EXERCISE REQUIREMENTS
Rewrite each of the rows below in full, requests included, and shift every number in the answer coordinates by -58. Leave the pictures out.
_ _ _ _ _
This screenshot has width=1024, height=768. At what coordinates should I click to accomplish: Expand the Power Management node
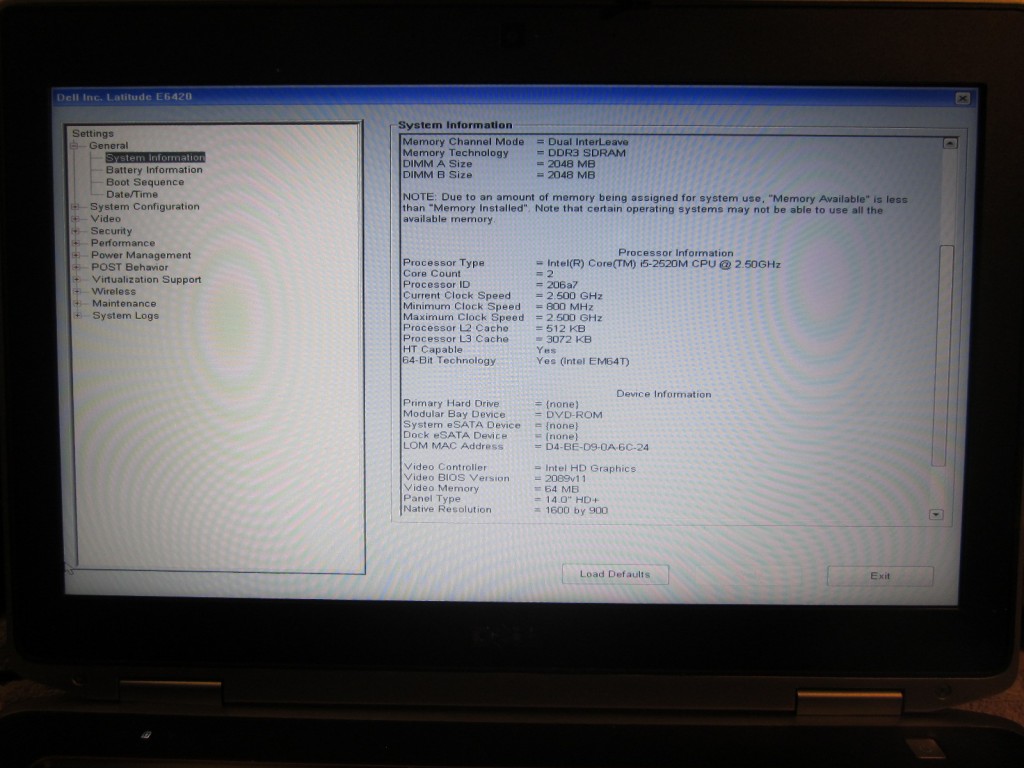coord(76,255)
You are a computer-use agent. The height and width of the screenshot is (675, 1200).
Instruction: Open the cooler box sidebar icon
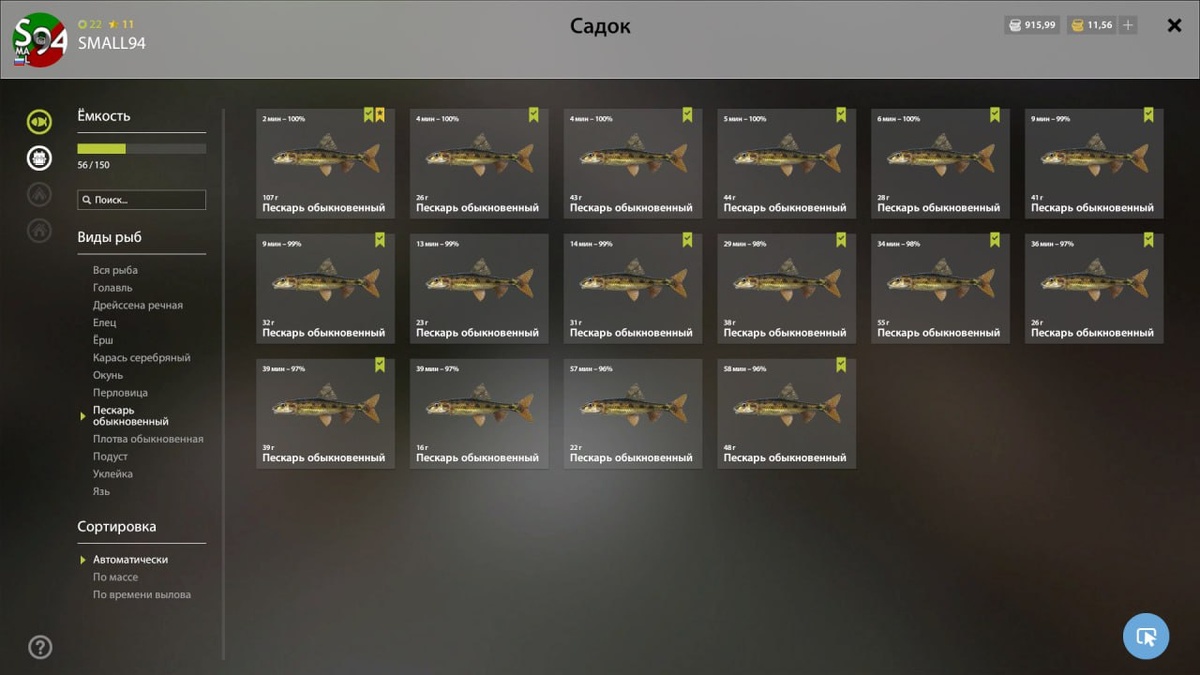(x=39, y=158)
_ _ _ _ _
ANSWER TO THIS PROBLEM
This screenshot has width=1024, height=768. At what coordinates should I click to accomplish: Expand the Power Management node
coord(18,197)
You are a computer-use agent. The height and width of the screenshot is (675, 1200).
Instruction: Open the cooler box sidebar icon
(x=-19, y=100)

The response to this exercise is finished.